The house is quiet, a rare moment. What am I thinking about? My eldest son Broderic will marry his sweetheart Kristen in a month. The heart aches a bit with distance. Four of our eight kids at the moment are in North America, our arrows flung half way around the world. When we moved here with the six kids, this stage was the furthest from our minds. We were packed in suitcases, shipping containers and freshly nervous in our new context. Every day was a date with uncertainty, surprises and a lot of adjustment. Broderic was just 11 or 12 when we moved here (Deb’s not here for me to yell, “How old was Broderic when we moved here?). He was a fine first born, eager to please, always a helper, and wanting to be a good example for his siblings.

The first few years are really quite a blur in Ukraine. Such formative years. We were happy to give our kids a uniquely non-western experience. Although we were rather incubated with other missionaries and friends in that early stage, the changes were real, and looking back, our family was undergoing some extreme reshaping. The kids, as most do, took it stride, adapting with the new routines, or lack thereof. The adults, well, I’m not sure if we’ve every adjusted totally. Broderic made a couple close friends, and as a parent trying to maintain some stability in the home you are happy if a kid is happy, and move to the areas of life that are crying out for attention. Newsletters to write, a company I was still overseeing in the US, local church relations and responsibilities, a language you are struggling to learn, things like your marriage and your connection with your kids can be put on the side burner for ‘later’. Later arrives as today, and you wish you could go back in time, turn off the world and sit with your son a bit.
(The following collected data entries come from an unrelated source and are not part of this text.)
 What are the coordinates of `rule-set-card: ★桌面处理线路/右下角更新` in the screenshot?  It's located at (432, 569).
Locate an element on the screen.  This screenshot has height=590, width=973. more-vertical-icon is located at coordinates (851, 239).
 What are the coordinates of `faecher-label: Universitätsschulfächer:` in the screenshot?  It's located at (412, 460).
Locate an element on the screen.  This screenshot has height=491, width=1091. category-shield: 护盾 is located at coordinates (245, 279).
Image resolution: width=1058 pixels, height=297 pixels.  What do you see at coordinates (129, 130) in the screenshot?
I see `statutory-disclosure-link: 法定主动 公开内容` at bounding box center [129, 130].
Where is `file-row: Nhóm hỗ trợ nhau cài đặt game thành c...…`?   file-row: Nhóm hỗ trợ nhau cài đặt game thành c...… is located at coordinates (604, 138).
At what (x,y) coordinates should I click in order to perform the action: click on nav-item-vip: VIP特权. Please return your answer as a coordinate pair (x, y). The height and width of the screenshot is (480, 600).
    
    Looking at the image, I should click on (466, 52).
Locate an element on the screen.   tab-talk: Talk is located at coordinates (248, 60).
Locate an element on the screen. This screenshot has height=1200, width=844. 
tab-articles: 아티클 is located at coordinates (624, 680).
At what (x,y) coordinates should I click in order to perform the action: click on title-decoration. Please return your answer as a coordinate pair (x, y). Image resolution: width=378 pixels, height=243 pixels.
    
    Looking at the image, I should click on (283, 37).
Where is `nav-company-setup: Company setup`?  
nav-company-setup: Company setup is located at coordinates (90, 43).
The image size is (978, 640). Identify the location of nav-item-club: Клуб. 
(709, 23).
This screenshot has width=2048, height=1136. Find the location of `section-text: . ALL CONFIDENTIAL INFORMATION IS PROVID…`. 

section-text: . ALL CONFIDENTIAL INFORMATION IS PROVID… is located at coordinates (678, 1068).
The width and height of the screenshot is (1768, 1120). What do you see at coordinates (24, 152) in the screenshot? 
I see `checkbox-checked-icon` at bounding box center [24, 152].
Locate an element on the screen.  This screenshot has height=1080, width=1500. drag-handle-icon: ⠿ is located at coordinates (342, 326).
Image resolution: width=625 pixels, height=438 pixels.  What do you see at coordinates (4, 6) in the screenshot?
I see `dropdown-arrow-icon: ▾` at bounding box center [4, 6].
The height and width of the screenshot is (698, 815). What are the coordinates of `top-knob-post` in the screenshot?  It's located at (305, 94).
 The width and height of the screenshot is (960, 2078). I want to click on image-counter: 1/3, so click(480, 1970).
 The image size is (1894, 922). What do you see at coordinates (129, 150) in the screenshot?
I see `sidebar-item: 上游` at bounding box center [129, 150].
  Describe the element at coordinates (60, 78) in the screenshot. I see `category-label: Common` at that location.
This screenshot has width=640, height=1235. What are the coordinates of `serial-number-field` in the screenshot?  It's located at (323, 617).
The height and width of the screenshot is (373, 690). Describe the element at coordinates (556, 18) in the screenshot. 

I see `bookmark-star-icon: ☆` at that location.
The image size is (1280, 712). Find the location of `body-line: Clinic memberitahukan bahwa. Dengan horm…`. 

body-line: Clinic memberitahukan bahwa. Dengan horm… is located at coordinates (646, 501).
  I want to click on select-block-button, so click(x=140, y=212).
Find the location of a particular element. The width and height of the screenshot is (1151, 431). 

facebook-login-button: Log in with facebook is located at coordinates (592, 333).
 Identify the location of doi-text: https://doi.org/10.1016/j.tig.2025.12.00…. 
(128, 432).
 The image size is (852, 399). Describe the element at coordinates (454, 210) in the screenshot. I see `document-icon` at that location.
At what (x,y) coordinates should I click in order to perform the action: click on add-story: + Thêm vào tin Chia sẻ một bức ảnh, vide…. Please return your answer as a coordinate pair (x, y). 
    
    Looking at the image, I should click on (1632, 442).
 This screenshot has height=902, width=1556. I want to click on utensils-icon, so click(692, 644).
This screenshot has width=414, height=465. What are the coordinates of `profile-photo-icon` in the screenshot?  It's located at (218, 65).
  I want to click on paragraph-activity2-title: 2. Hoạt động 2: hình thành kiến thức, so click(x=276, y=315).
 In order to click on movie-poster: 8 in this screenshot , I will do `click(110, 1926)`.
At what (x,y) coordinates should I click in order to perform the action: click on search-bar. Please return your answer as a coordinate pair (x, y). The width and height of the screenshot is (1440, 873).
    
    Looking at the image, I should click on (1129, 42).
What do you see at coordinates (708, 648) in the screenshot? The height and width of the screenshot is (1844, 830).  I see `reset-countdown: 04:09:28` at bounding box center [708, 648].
As a father, I’m not suggesting the background music of, “cats in the cradle”, but there’s some truth to the flurry of time, the regrets of dis-proportioned allotments to things that never really mattered like we thought they did at the time. Now I have Cher, “If I could turn back time” echoing in my mind. Yes, a time machine. Someone wrote about the vanity of youth having all the vigor and energy but wasting it on foolish things, then we age, and get to spend our time more wisely but with hardly any energy left to spend!

I love Broderic, and we’ve enjoyed watching him navigate his life over in Florida. He’s discovering, and I believe making good connections. The soon to be lifelong partner in Kristen is one of his best choices. She’s sweet, and adores him. They will make a fine family, and people will enjoy being around them. Broderic as a first born really put a lot of pressure on himself, pressure to perform, pressure to keep the family ‘in line’, he would have been a good sheep dog in another life. Yet, I wish I could have spent more time channeling those personally set expectations towards mercy, grace, and embodied that more myself as well. If I could sit for a moment with my younger dad self, I would speak of the need to be present with my kids, to not just hear their words but listen, and tend to the deeper things in their hearts. My younger dad self was busy building what I thought was a life ‘for them’, when in fact, it was ‘for me’, and now that they are gone, or going, I see it for what it was.

When life seasons change, there’s a letting go, before there is a grabbing hold. The two actions are inseparable, its the nature of change. I am now watching my kids get married, new chapter. Yet, I’m not fully embracing this new reality if I’m being honest. I’m recognizing the things I did wrong, I wish I could do over. I’m learning in life, and I think that’s the goal. Learning to move into doubt and regret, to process it and grow so history doesn’t repeat. I can’t go back and spend time with oldest kids as a 30 year old, but I can learn to connect with them as a soon to be 46 year old. I can become a better listener, and embody more mercy. I can ensure they know they are deeply loved and always welcome.

We will fly over, Lord willing, to Florida for the wedding in September. We will meet our new extended family, greet some incoming family that aren’t intimidated by the covid narrative, and watch Broderic and Kristin wed. Our family has a lot of fun when re-united, and I will be present, embracing the moment, and letting go, to grab hold of this new chapter.